*** Opening GIVEN PASSAGE ***
In some herds, as many as half of the animals carry prions.

But direct contact isn't the only way prions are transmitted. According to the New York Times, sick animals and cadavers can spread prions through plants and soil, which could be coated with deformed proteins for years, perhaps even decades.

An animal infected with the disease can live two years before signs of symptoms, such as a vacant stare, thick saliva, exposed ribs, or drooping heads, become visible.

There have been no reported human illnesses due to the disease, and scientists don't have conclusive evidence that infected meat has ever harmed people, suggesting a "species barrier" between humans and deer.

But wildlife authorities in Colorado and Pennsylvania are pushing for hunting regulations to fight the spread of the disease among their local deer populations, according to the Denver Post.

But a recent study from January raised concerns.

Researchers led by Mark Zabel, associate director at Colorado State University's Prion Research Center, found that macaque monkeys who ate infected deer contracted the disease, the first time the disease was shown to spread to a primate through meat.
*** Closing GIVEN PASSAGE ***
*** Opening ENTRIES SUPPLIED ***
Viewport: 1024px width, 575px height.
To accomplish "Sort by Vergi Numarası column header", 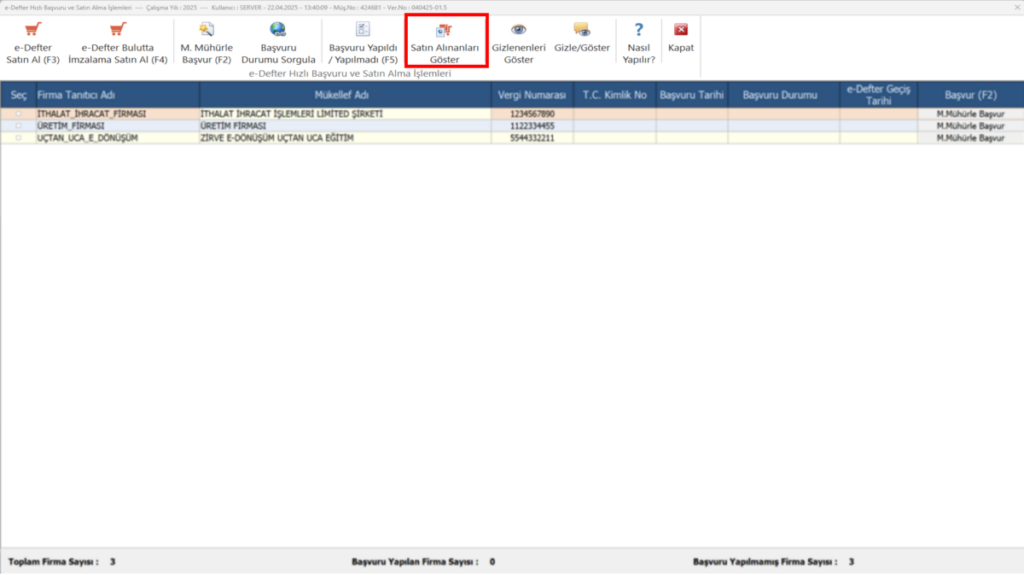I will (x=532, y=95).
*** Closing ENTRIES SUPPLIED ***
*** Opening ENTRIES SUPPLIED ***
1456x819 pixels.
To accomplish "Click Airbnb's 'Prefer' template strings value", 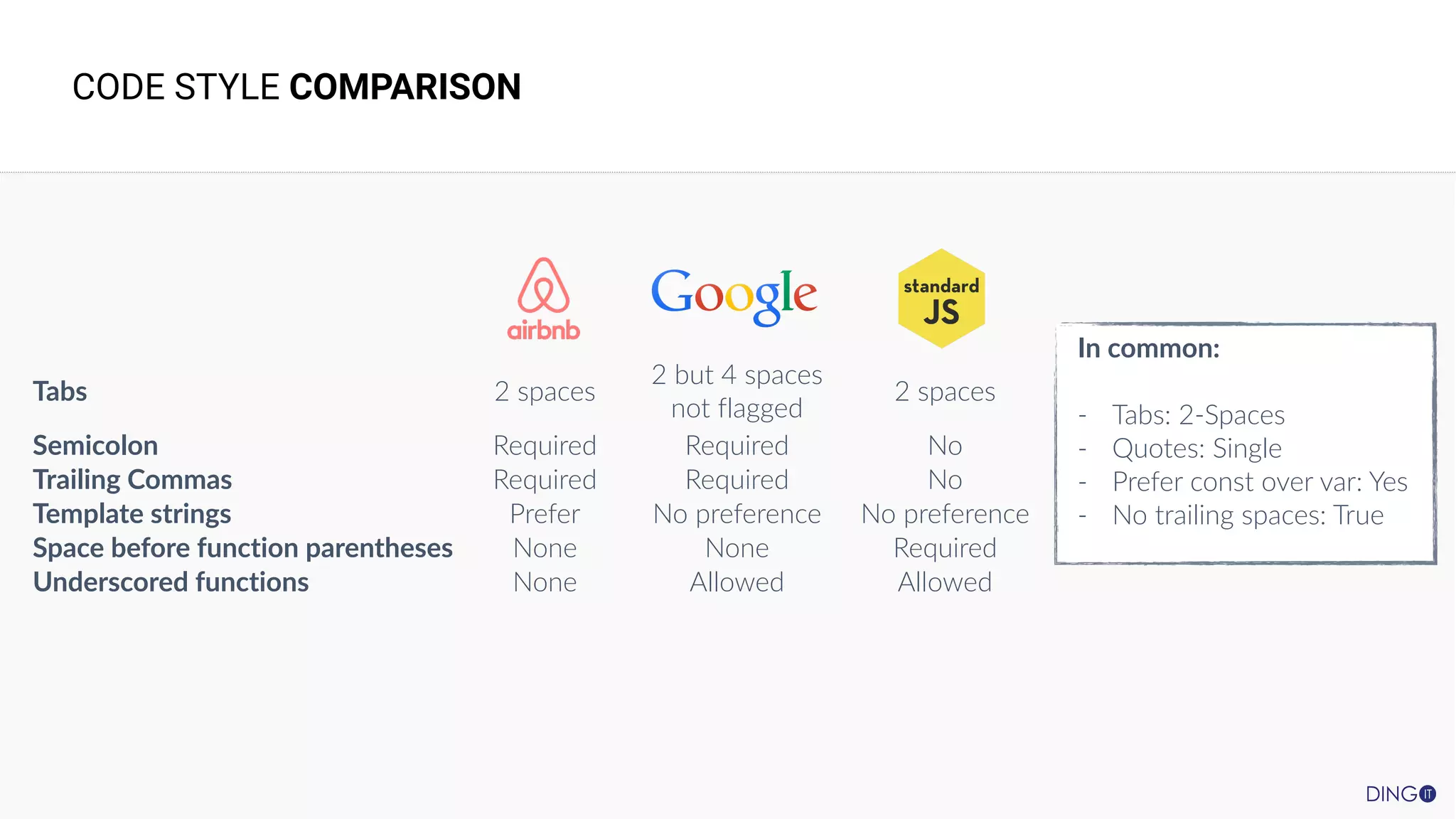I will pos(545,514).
*** Closing ENTRIES SUPPLIED ***
Pick up the article on prion disease in deer after its final sentence and carry it forward. None of the work here draws on the records.

"While most research shows there's a robust species barrier, this recent study showed that barrier might not be quite as robust as we once thought," Matt Dunfee, head of the Chronic Wasting Disease Alliance in Fort Collins, Colorado, told NPR.

Zabel and his team also found that the prions involved in the "zombie disease," which scientists have only known about for 50 years, are probably still evolving, "which leads us to believe it's only a matter of time before a prion emerges that can spread to humans," NPRreported.

Mad cow disease, for example, is a prion disease that rooted from scrapie, a deadly disease that afflicts sheep. Once the prions were passed to cows, the cows developed a prion disease of their own (mad cow disease). And when humans ate the beef from those sick cows, they developed prions in their own brains. As of 2016, according to the Food and Drug Administration, 231 people had died from the condition.

Zabel believes the only way to get rid of CWD prions is to set controlled fires. But, "there's a lot that we still don't know and don't understand about the disease," Zabel said in an interview with the New York Times.

According to Michael Miller, senior wildlife veterinarian for Colorado Parks and Wildlife, mule deer submission more than tripled toward the end of 2017, and CWD continues to be prevalent in Colorado.

Public health officials in the area have been monitoring for CWD and other human brain-wasting diseases, such as Creutzfeldt-Jakob disease.

But over the past 21 years, rising rates of both diseases haven’t impacted human health.

Still, Dunfee told NPR, "if you are hunting in an area where CWD is found, have your animal tested. If it comes back positive, don't eat the meat."